If your adviser isn’t already taking similar steps, take it upon yourself to get everyone on the same page. 

This is about both you and your partner knowing your resources and team members: accountant, attorneys, investment adviser, financial adviser, insurance agents. Meet together with each member of the team if you haven’t already. Make sure you and your partner have a basic working knowledge of what you own, and how it’s protected. Understand the plan for managing assets to meet basic needs…and how those needs might change in the event of death or incapacity.

And get organized. Albert Einstein said, “If a cluttered desk is a sign of a cluttered mind…then what about an empty desk?” (Another Einstein quote: “I never said half the things I’m quoted as saying.”)

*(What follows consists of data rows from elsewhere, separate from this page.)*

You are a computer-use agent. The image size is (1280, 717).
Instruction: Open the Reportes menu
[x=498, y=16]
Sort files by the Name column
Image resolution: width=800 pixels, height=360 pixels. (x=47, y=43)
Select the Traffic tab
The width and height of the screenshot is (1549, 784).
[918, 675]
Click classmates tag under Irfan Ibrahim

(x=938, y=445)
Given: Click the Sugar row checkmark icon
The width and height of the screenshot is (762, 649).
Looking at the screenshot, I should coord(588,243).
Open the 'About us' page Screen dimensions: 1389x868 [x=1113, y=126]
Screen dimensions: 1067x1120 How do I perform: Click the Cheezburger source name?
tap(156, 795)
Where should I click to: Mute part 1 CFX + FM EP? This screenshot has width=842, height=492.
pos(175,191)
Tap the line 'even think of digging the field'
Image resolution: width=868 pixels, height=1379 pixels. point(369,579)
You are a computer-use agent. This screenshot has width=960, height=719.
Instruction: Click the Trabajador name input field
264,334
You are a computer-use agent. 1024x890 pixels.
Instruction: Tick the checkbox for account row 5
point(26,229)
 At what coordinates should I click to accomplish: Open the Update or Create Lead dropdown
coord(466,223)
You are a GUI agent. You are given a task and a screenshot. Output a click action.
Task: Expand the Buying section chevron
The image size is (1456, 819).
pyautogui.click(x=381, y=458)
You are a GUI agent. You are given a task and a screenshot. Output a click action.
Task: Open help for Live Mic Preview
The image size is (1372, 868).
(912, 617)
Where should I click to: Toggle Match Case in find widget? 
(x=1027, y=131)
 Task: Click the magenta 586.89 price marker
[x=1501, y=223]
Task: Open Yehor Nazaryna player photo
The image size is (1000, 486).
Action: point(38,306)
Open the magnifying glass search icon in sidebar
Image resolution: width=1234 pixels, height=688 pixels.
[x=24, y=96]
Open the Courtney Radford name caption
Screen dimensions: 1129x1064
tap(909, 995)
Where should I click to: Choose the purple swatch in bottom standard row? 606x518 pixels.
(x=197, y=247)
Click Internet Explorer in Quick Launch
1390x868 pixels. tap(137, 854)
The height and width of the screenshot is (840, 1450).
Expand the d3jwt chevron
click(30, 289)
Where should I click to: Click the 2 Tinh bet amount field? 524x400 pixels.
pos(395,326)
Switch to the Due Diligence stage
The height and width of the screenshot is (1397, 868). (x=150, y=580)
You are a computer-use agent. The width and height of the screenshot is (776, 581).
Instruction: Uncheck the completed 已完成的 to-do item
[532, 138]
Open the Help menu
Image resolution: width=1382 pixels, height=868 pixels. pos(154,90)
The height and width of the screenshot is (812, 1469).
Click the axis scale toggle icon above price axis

If you’re the Einstein who takes care of the finances for your household, and your desk is very cluttered (you know who you are)—what if something happens to you? Will the first question your survivors ask be, “Where is everything?”

Create a “survivors guide” using a three-ring pocket binder. The centerpiece is essentially a table of contents for your financial life—personal data, contact information for insurance agents, investment advisers, attorney, accountant, where your assets are located, where the car and home titles are kept, safe deposit box location, bank information (not account numbers and Social Security numbers because you don’t want those laying around the house—but the secure location where these can be found).  

You may also want to include copies of wills and trusts, insurance policies, health care directive, powers of attorney, and real estate deeds. Some even choose to include a self-written obituary and eulogy…yes you can truly get the last word!

Now it doesn’t take an Einstein to come up with list of items you need to organize, and a place to put all of it…but in addition to helping those you leave behind, it can also benefit you if you’re not already as organized as you’d like to be.

This is not something you complete overnight, it’s a project you work on over time. But once it’s in place, you can sleep better knowing your survivors can find everything. And maybe it will be the surviving spouse who benefit first…if that were to be you, do you already know where everything is? If you helped pull all this information together for your “survivors guide”, you’d know. And when you do find yourself suddenly on your own, it becomes yours, and you can update it for your own survivors’ benefit someday.

When you show your siblings or adult kids where you keep your survivors guide, and what’s in it—they may realize you did this for their benefit, and they may think about organizing their own financial lives too.

We do this to help the ones we leave behind pick up the pieces, to make those pieces easier to find, easier to pick up, at a time when the last thing survivors want is to have to dig through Einstein’s desk.